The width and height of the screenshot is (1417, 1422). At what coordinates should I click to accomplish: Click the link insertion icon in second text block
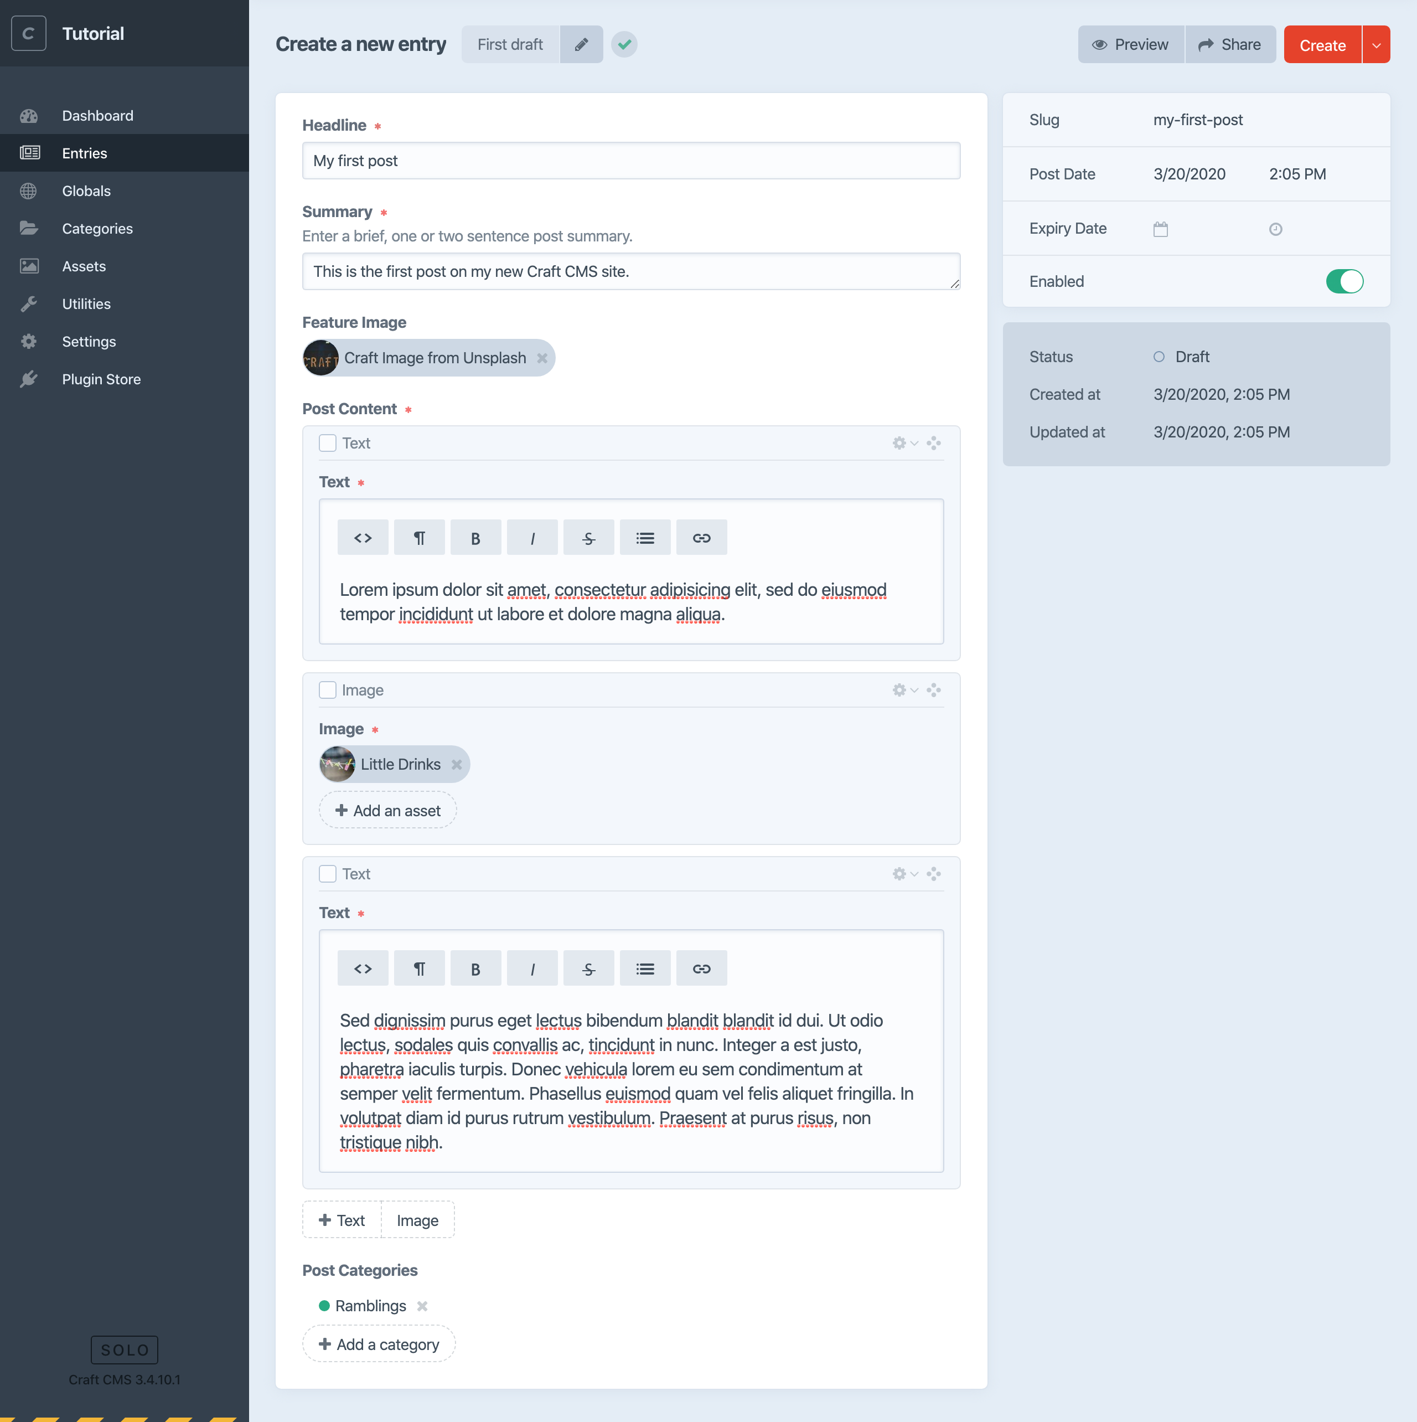700,967
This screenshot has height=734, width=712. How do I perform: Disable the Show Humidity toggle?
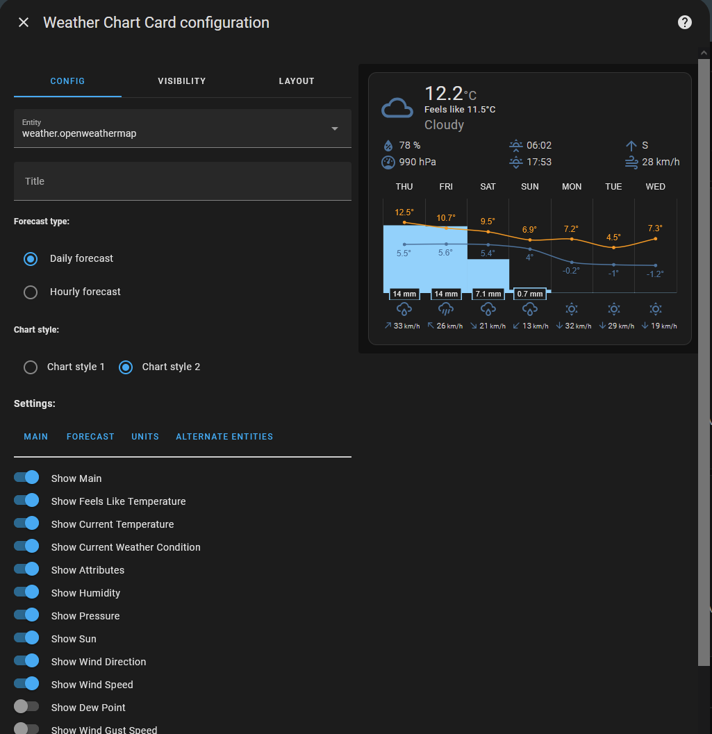tap(26, 592)
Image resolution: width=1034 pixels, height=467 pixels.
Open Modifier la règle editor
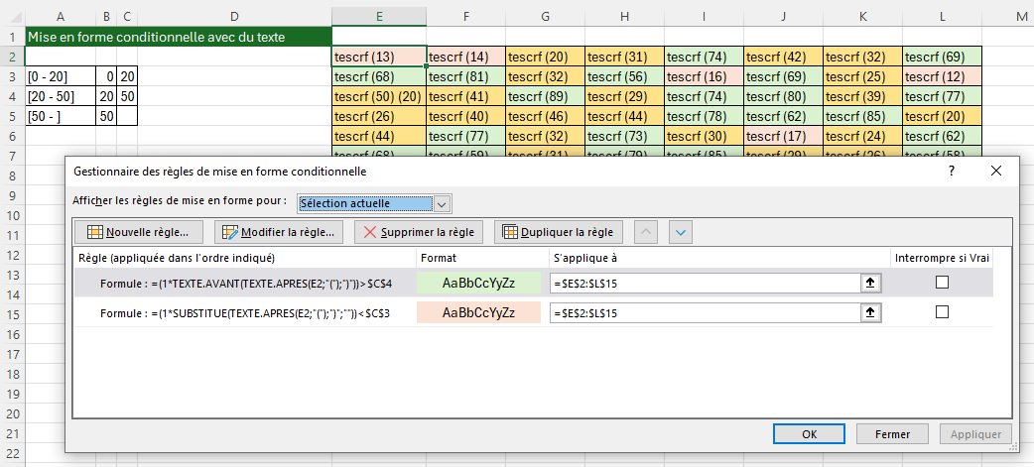pos(279,232)
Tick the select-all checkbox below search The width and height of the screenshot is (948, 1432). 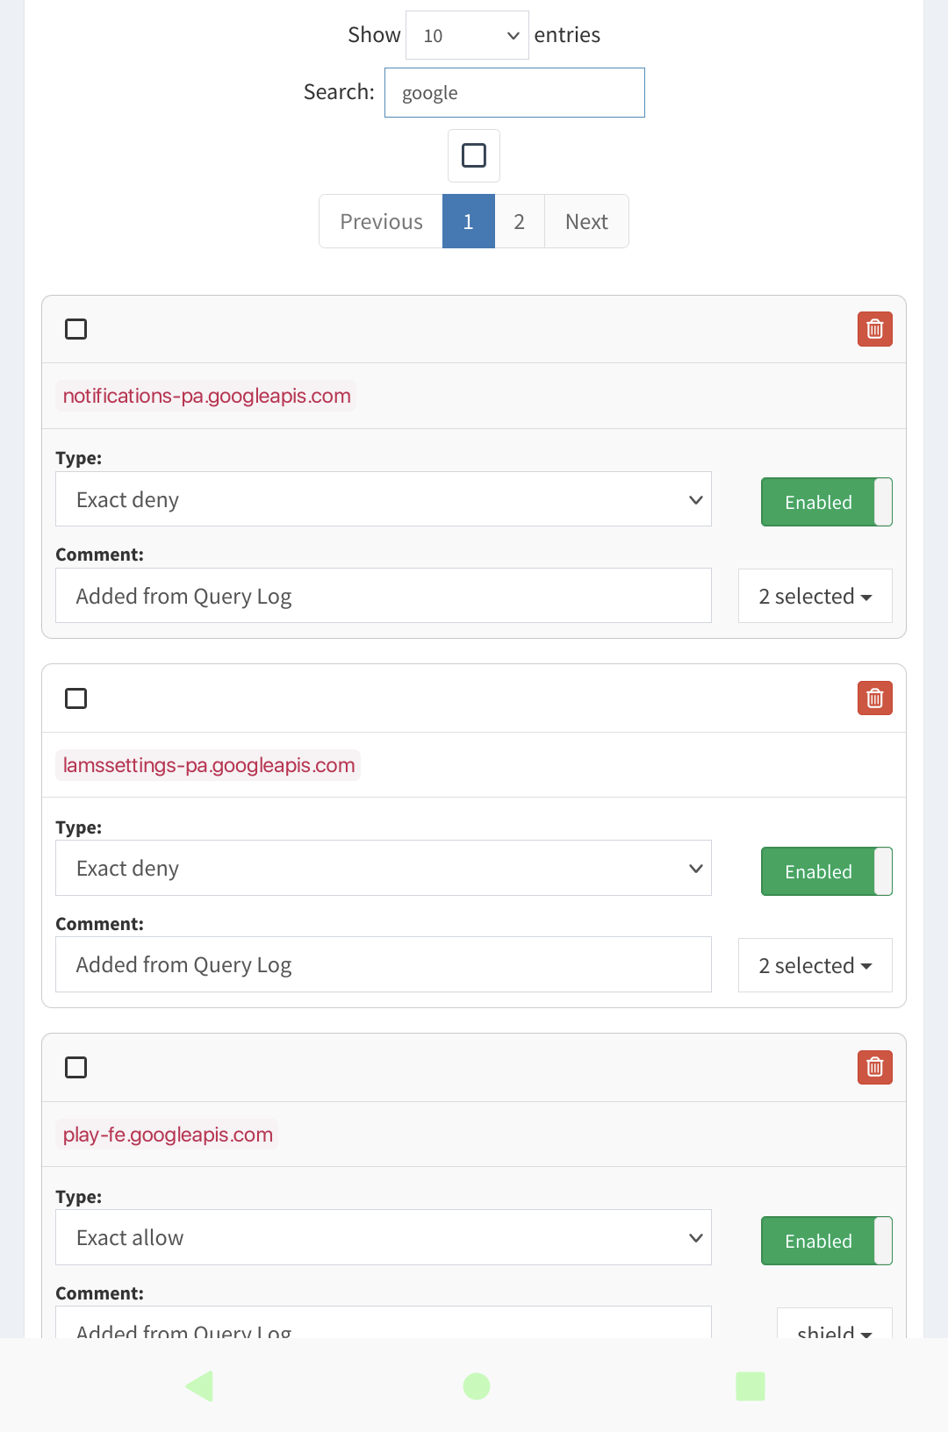tap(474, 155)
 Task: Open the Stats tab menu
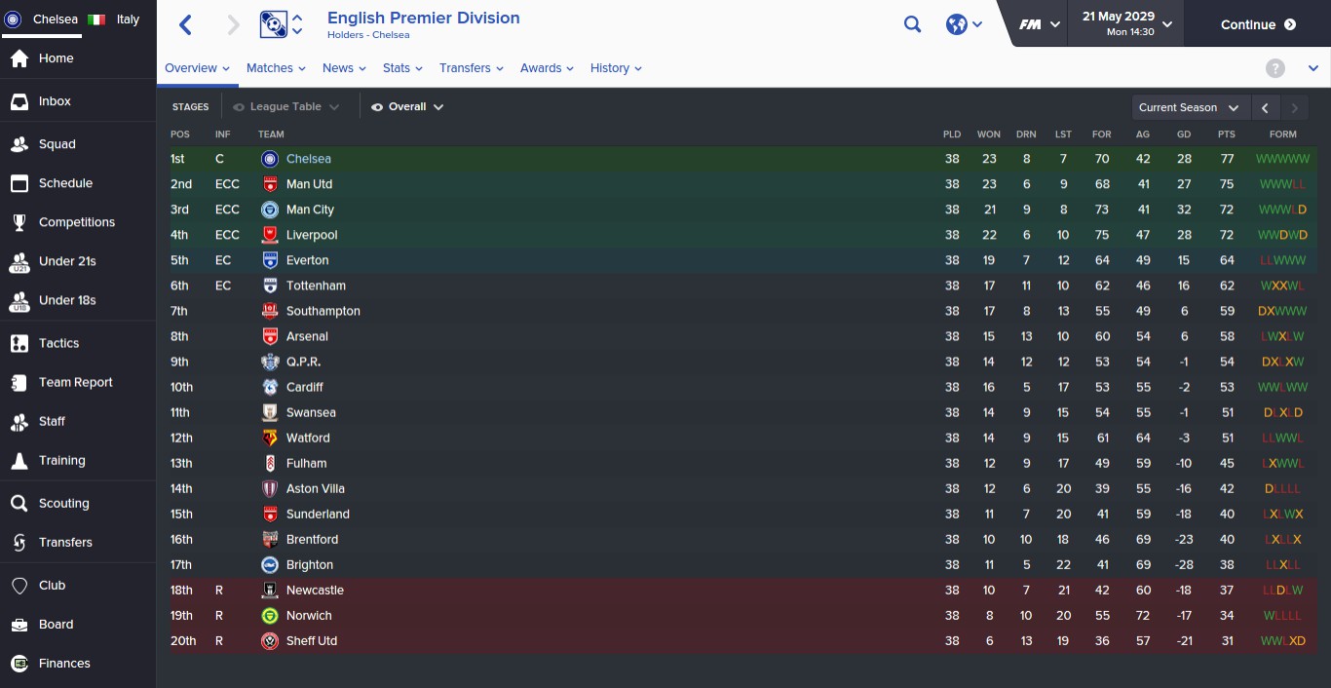tap(402, 68)
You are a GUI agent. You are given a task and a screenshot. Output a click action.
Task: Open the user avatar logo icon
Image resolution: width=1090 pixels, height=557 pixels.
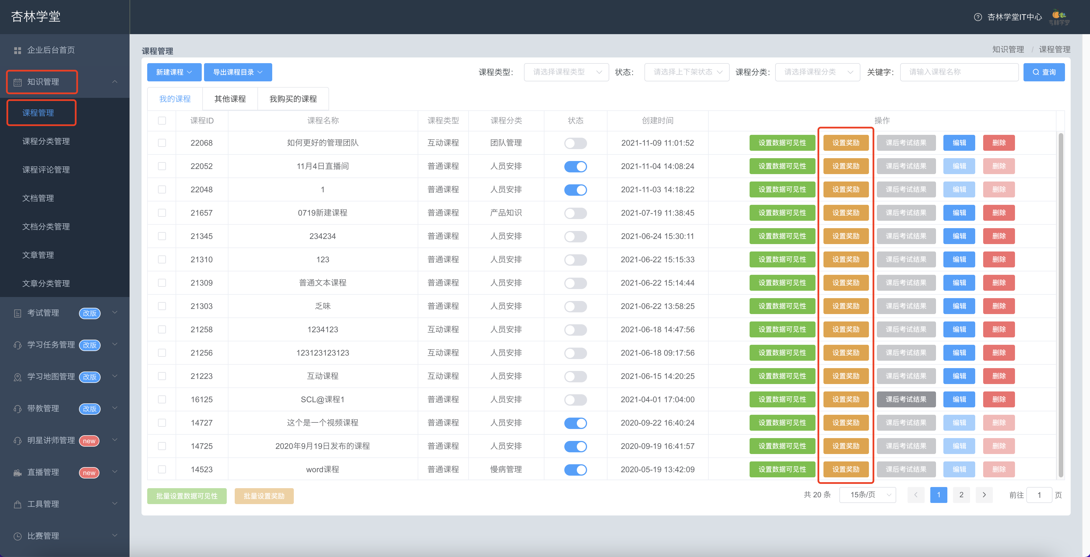click(1059, 17)
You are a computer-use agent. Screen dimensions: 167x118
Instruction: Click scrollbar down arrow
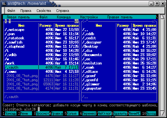(x=162, y=113)

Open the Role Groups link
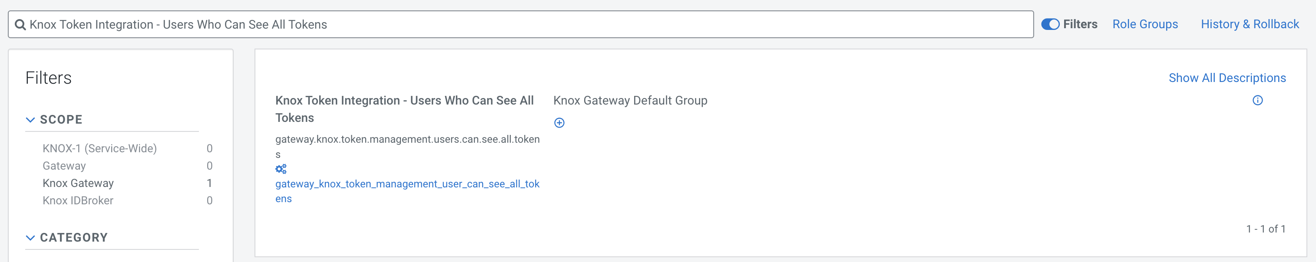click(x=1145, y=25)
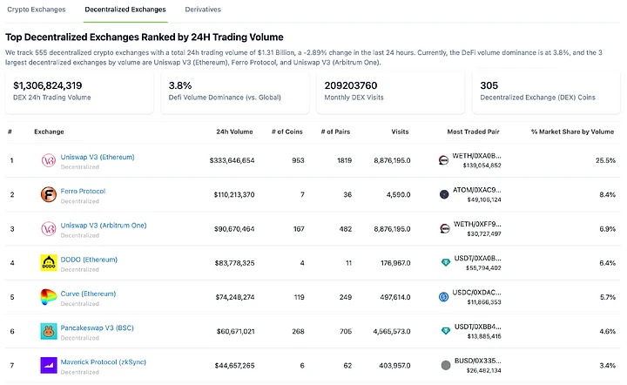Click the USDT coin icon in DODO row

coord(444,262)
..........
* _Task statement_
Wherever "agent" appears in a line of the entries, copy that line.

* _Response to the task_
You are a GUI agent. You are given a task and a screenshot. Output a click action.
You are a computer-use agent. Screen dimensions: 167x118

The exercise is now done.